Lightricks · Benjamin Cowen (BenCowen) · Feb 13, 2026
diff --git a/packages/ltx-pipelines/src/ltx_pipelines/ti2vid_two_stages.py b/packages/ltx-pipelines/src/ltx_pipelines/ti2vid_two_stages.py
@@ -56,6 +56,7 @@ def __init__(
         loras: list[LoraPathStrengthAndSDOps],
         device: str = device,
         quantization: QuantizationPolicy | None = None,
+        cache_models: bool = False,
     ):
         self.device = device
         self.dtype = torch.bfloat16
@@ -67,6 +68,7 @@ def __init__(
             spatial_upsampler_path=spatial_upsampler_path,
             loras=loras,
             quantization=quantization,
+            cache_models=cache_models,
         )
 
         self.stage_2_model_ledger = self.stage_1_model_ledger.with_loras(

diff --git a/packages/ltx-pipelines/src/ltx_pipelines/utils/model_ledger.py b/packages/ltx-pipelines/src/ltx_pipelines/utils/model_ledger.py
@@ -51,10 +51,14 @@ class ModelLedger:
     :class:`~ltx_core.loader.registry.Registry` to load weights from the checkpoint,
     instantiates the model with the configured ``dtype``, and moves it to ``self.device``.
     .. note::
-        Models are **not cached**. Each call to a model method creates a new instance.
+        Models are **not cached** by default. Each call to a model method creates a new instance.
         Callers are responsible for storing references to models they wish to reuse
         and for freeing GPU memory (e.g. by deleting references and calling
         ``torch.cuda.empty_cache()``).
+
+        Set ``cache_models=True`` to enable model instance caching, which returns the same
+        instance on subsequent calls instead of rebuilding. Use :meth:`clear_model_cache`
+        to free cached models when done.
     ### Constructor parameters
     dtype:
         Torch dtype used when constructing all models (e.g. ``torch.bfloat16``).
@@ -81,6 +85,10 @@ class ModelLedger:
     quantization:
         Optional :class:`QuantizationPolicy` controlling how transformer weights
         are stored and how matmul is executed. Defaults to None, which means no quantization.
+    cache_models:
+        If ``True``, caches model instances so subsequent calls return the same instance
+        instead of rebuilding. Useful for repeated inference to avoid weight reloading.

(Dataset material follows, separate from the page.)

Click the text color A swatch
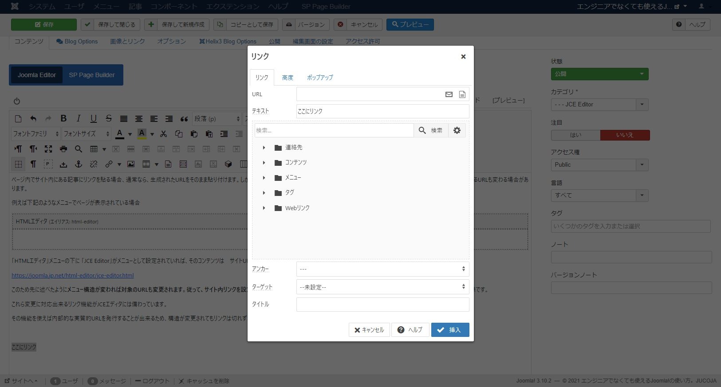721x387 pixels. pyautogui.click(x=119, y=133)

+        Use :meth:`clear_model_cache` to free cached models when done.
     ### Creating Variants
     Use :meth:`with_loras` to create a new ``ModelLedger`` instance that includes
     additional LoRA configurations while sharing the same registry for weight caching.
@@ -96,6 +104,7 @@ def __init__(
         loras: LoraPathStrengthAndSDOps | None = None,
         registry: Registry | None = None,
         quantization: QuantizationPolicy | None = None,
+        cache_models: bool = False,
     ):
         self.dtype = dtype
         self.device = device
@@ -105,6 +114,8 @@ def __init__(
         self.loras = loras or ()
         self.registry = registry or DummyRegistry()
         self.quantization = quantization
+        self.cache_models = cache_models
+        self._model_cache: dict[str, torch.nn.Module] = {}
         self.build_model_builders()
 
     def build_model_builders(self) -> None:
@@ -181,16 +192,19 @@ def with_loras(self, loras: LoraPathStrengthAndSDOps) -> "ModelLedger":
             loras=(*self.loras, *loras),
             registry=self.registry,
             quantization=self.quantization,
+            cache_models=self.cache_models,
         )
 
     def transformer(self) -> X0Model:
         if not hasattr(self, "transformer_builder"):
             raise ValueError(
                 "Transformer not initialized. Please provide a checkpoint path to the ModelLedger constructor."
             )
+        if self.cache_models and "transformer" in self._model_cache:
+            return self._model_cache["transformer"]
 
         if self.quantization is None:
-            return (
+            model = (
                 X0Model(self.transformer_builder.build(device=self._target_device(), dtype=self.dtype))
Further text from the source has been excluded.